Start of Exercise materials

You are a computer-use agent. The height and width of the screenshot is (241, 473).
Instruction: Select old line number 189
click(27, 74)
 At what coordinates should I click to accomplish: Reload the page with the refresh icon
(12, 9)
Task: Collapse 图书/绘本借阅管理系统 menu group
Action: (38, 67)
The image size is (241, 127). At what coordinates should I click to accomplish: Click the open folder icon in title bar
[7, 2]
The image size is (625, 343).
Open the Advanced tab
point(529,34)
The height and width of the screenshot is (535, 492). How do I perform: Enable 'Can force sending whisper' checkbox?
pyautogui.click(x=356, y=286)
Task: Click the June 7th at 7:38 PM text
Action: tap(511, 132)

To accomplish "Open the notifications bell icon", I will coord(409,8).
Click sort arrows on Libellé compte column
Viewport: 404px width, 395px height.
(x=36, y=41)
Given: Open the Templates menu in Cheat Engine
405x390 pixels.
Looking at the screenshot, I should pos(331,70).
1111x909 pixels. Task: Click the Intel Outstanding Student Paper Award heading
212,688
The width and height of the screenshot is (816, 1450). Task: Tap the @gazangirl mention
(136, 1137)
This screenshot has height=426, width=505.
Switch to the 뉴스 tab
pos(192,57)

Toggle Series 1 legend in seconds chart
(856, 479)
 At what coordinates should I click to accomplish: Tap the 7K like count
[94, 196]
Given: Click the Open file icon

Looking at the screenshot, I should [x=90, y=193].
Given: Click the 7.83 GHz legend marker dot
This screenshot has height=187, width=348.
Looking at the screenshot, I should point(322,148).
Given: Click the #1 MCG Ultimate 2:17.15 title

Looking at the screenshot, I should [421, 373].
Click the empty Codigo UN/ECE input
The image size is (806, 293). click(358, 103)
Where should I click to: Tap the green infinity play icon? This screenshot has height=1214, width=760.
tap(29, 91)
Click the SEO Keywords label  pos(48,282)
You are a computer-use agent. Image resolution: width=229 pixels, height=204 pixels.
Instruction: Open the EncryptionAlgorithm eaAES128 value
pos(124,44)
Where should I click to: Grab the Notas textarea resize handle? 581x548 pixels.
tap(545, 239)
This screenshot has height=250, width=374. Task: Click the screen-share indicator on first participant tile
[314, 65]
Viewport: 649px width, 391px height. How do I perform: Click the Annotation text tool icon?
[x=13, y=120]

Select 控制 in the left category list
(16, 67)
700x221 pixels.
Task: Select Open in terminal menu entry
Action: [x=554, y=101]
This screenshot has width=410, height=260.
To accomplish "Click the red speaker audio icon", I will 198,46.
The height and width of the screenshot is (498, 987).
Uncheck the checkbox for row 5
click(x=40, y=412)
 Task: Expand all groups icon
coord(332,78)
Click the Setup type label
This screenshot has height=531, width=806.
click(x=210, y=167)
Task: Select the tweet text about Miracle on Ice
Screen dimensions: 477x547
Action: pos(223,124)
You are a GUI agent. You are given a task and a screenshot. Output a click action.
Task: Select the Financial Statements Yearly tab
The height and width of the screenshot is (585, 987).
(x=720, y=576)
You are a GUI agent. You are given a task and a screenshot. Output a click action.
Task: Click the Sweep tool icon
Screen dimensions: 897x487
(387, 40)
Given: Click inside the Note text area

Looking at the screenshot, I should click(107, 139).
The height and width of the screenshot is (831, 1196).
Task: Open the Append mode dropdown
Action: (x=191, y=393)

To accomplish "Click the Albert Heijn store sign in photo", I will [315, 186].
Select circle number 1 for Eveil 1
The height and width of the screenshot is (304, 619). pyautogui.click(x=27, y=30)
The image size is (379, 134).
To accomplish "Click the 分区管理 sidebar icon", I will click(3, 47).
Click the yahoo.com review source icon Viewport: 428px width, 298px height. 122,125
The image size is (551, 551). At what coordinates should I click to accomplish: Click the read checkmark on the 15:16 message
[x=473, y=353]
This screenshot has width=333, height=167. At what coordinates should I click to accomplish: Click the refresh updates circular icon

End of Exercise materials

:: Problem to solve ::
When you reach the line with "This screenshot has height=187, width=348." in the records above, start writing out lines exactly, and stop once the line with "Click the SEO" has been written; include nothing else.

:: Answer for the task ::
This screenshot has height=187, width=348.
Looking at the screenshot, I should point(322,148).
Given: Click the #1 MCG Ultimate 2:17.15 title

Looking at the screenshot, I should [421, 373].
Click the empty Codigo UN/ECE input
The image size is (806, 293). click(358, 103)
Where should I click to: Tap the green infinity play icon? This screenshot has height=1214, width=760.
tap(29, 91)
Click the SEO Keywords label  pos(48,282)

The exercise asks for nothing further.